We all know that belonging is not just about place, but people as well. Quaker teacher, Douglas Steer gets at this beautifully:
 
“The ancient question, ‘Who am I?’ inevitably leads to a deeper one: ‘Whose am I?’ – because there is no identity outside of relationship. You cannot be a person by yourself. To ask “Whose am I” is to extend the question far beyond the little self-absorbed self, and wonder: Who needs you? Who loves you? To whom are you accountable? To whom do you answer? Whose life is altered by your choices? With whose life is your own bound up, inextricably, in obvious or invisible ways?’
 
It’s such a powerful and important truth: we are who we belong to. But it’s also a hard truth to remember. The world around us doesn’t help. Its focus is on becoming not belonging. It wants us to wake up every morning and ask, “Am I succeeding?” not “Who needs me?” “Who loves me?” or “With whose life is my own bound up?”
 
So this month why not engage in a bit of course correction? Why not see what happens when who we belong to is front and center at the start of every day?
 
This exercise is designed to help with this. Here are your instructions:
  1. Clear off a space on a table, dresser, desk or shelf in your house.
  2. Over a few days or a week populate that space with pictures of people who come to mind when you ask yourself “Whose am I?” Find or print out the pictures. Add as many as feels right. Push yourself to think beyond the obvious answers: your family, your church community, etc. Treat the question as a meditation practice. Asking it each day will lead you to unexpected pictures: a mentor from your past, an unknown boy on the other side of the world suffering because of climate change caused by us, those who have been excluded from our faith because of white-centered structures. Or maybe it will take you beyond people, to a pet from your childhood or that park you walk in every Saturday in the Fall.
  3. Once the space is filled with your chosen pictures, spend another week or two using it as an altar of sorts. Pause briefly before it every morning. Or maybe more than briefly.

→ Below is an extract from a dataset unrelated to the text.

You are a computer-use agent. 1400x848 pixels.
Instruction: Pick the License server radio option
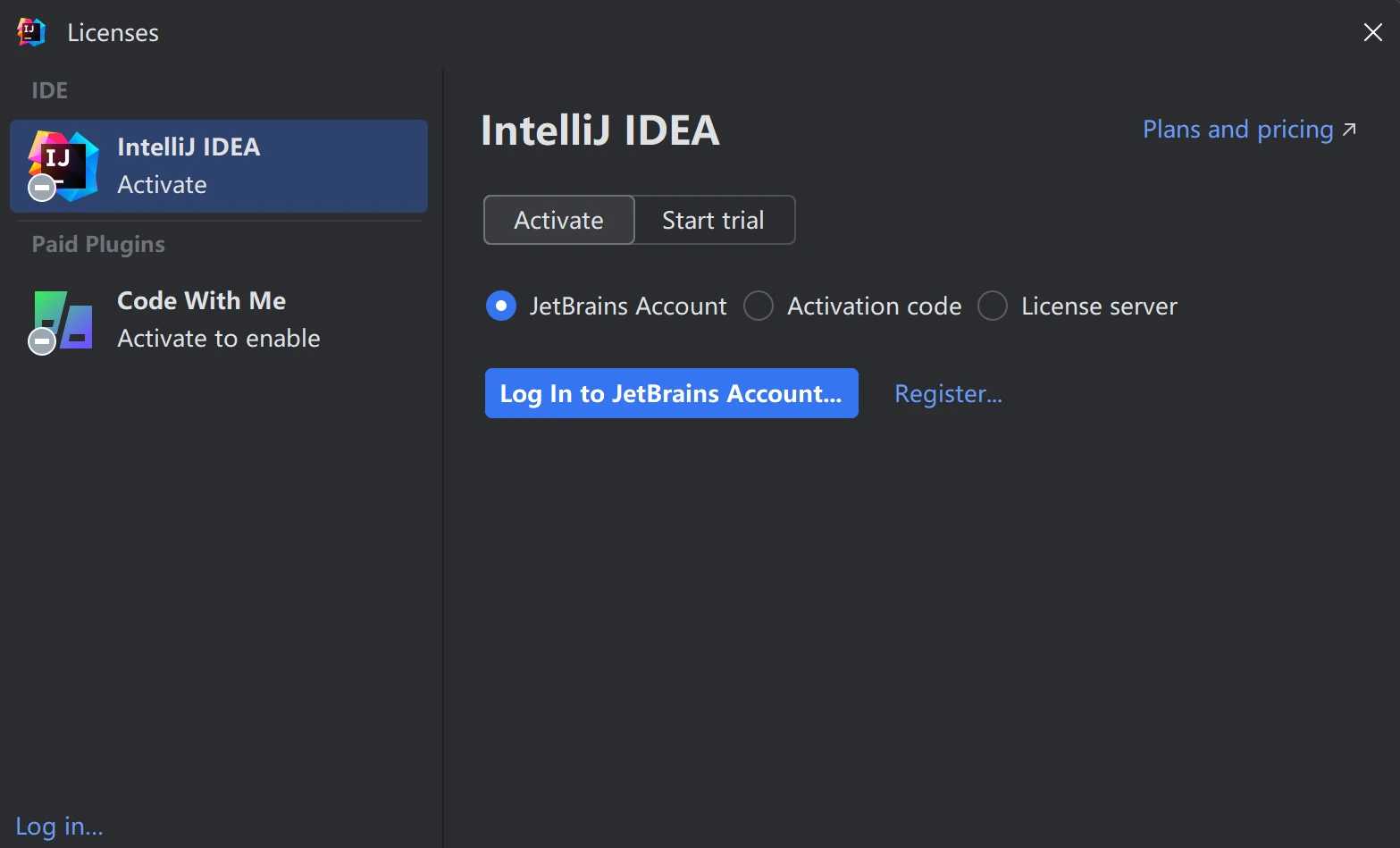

  4. Pay attention to how bringing your network of belonging changes your days. Journal about it. Discuss it with your partner or friend.
 
Note: You don’t have to do this exercise by yourself. Consider doing it with your partner, roommate, a friend, or with your children as well.
 
I’m giving this a try this month. It will be interesting for me because I come from a small family, and my husband and I are “empty nesters”. So, I will certainly have to move beyond the obvious. And I’d like to think about how other people think of who they belong to. A congregant shared a video about “belonging” and a middle school aged girl. I was really struck by how she grounded herself in remembering who she belonged to. I hope you check it out. Is it something that you were taught as a child? How does your childhood influence your questions of “whose am I?”
 
“Whose are you?” is also the topic of the service I’m presenting October 20th. This is the second year I’m presenting the service on the Sunday of UU Weekend at Silver Bay. When I’m in the pulpit, it’s a chance for me to try out new things.  
 
In a summer service this past August, I presented on what I learned on my sabbatical. Of particular interest to those there and people I’ve talked to since, was how the UU congregation in Marietta, GA (outside Atlanta) does their Sunday mornings. There, they have a “Two Hour Model”: with the worship service and “RE for All” separately every Sunday morning and a half hour “coffee and snack time” in between. It does make for a long morning – if you go to both “hours”- but they have choices built in to make it accessible to all. For example, they have childcare for young children after the story. Albany UU parents and adults without children at home have told me they are excited about the possibilities this model would create – RE guides would have the opportunity to go to the service every week; in the RE for All time, children and youth could partner with adults on projects.
 
The service on Oct 20th will be a small trial of the “first hour” of the “Two Hour Model”. I’ll make it much like our regular services, but more interactive, and with a slightly shorter sermon. And childcare for children ages 7 and under will be available after the story in the service. I hope those of you who won’t be at UU Weekend at Silver Bay will come try this out with me. I’ll have time after the service to chat with anyone who would care to stay for about 15 minutes about what they thought of the style of this service and talk more about the “Two Hour Model”.